Poor little guy, just wanted to be held by his mommy those first wee hours. I find that my newborns do best if they are held almost around the clock for the first couple of days, they are used to 24-7 contact and my wouldn't that be hard to get used to?! I've also found that when my milk comes in they are much more content to lay in a bed by themselves. Great post! We all learn so much through childbearing, it's a personal experience, I think that's what frustrates me about hospitals. They have these regimens that they want to hold every mother to when not every mother is comfortable with their schedule! We have absolutely loved our homebirthing experiences. Blessings!

ms said...

i can relate to so much of your processing! we are excited as well to persue a homebirth next time!! hubby always comforts me with the reminder that the little ones are so resiliant and won't remember the lessons we have learned at their (sadly) expense :) we begin to understand the strong mother ties to our babes! thank you for sharing!

Carrien said...

When my first was born I was so tired one morning I remember my MIL who was staying with us to help walked into the bedroom in the morning to ask me something and I just handed her the baby. I don't think I even said anything I just gave her the baby and went back to sleep for a couple of hours.

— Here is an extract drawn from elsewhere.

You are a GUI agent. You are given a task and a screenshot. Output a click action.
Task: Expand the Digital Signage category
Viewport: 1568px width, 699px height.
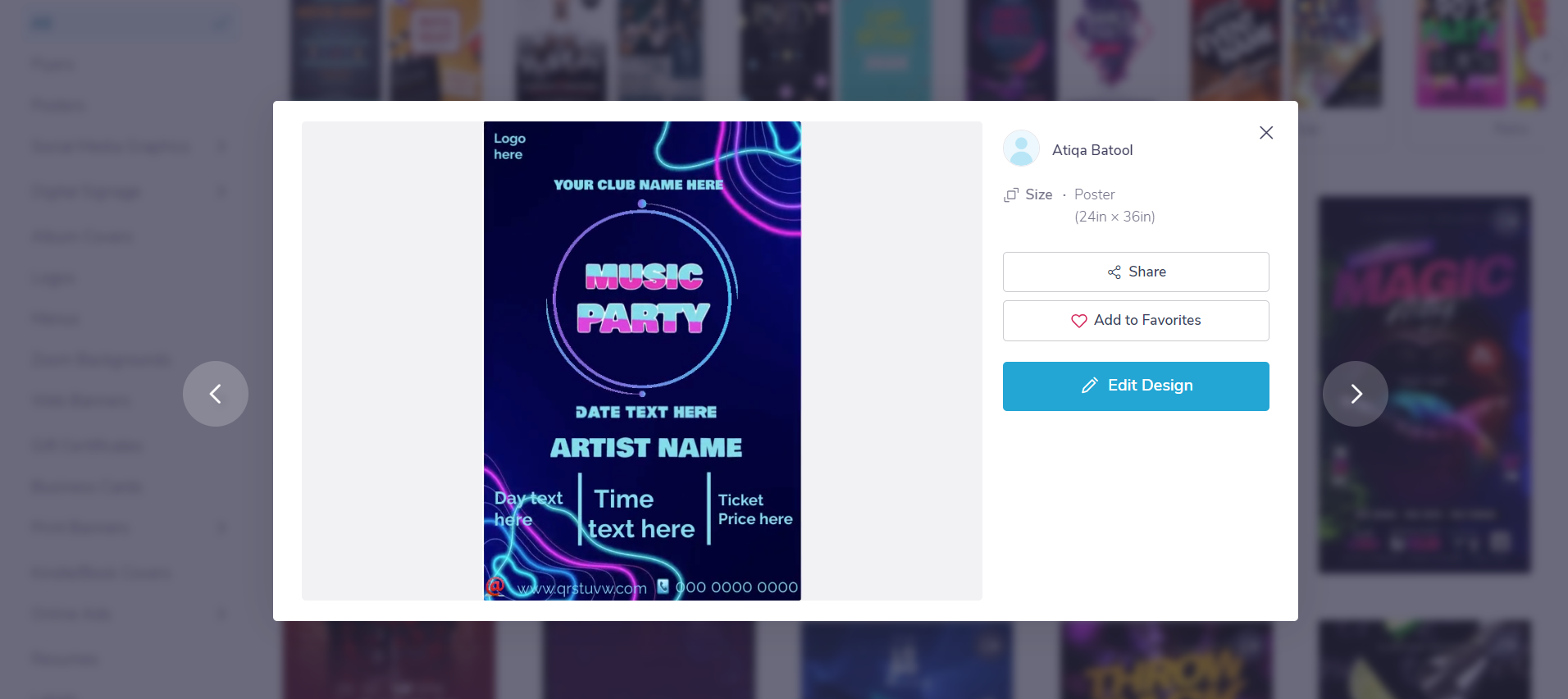(221, 192)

We learn, we get better, and thankfully the night in the nursery didn't damage him or mess with your bonding or breastfeeding.

That said, I way prefer to be at home after my babies are born. IT feels way more normal and restful than that hospital scene.

purple_kangaroo said...

That's too bad. At our birthing center they let me keep the babies in my bed if I wanted to, and the only reason they took the babies to the nursery was if they needed to hook them up to a machine or put them in the warmer.

I had all three of mine in a birthing center with midwives, and was happy with that experience.

I hope you get the experience you want next time.

Jennifer said...

I am an ENFP, too! Interesting! Maybe that's why we clicked so well?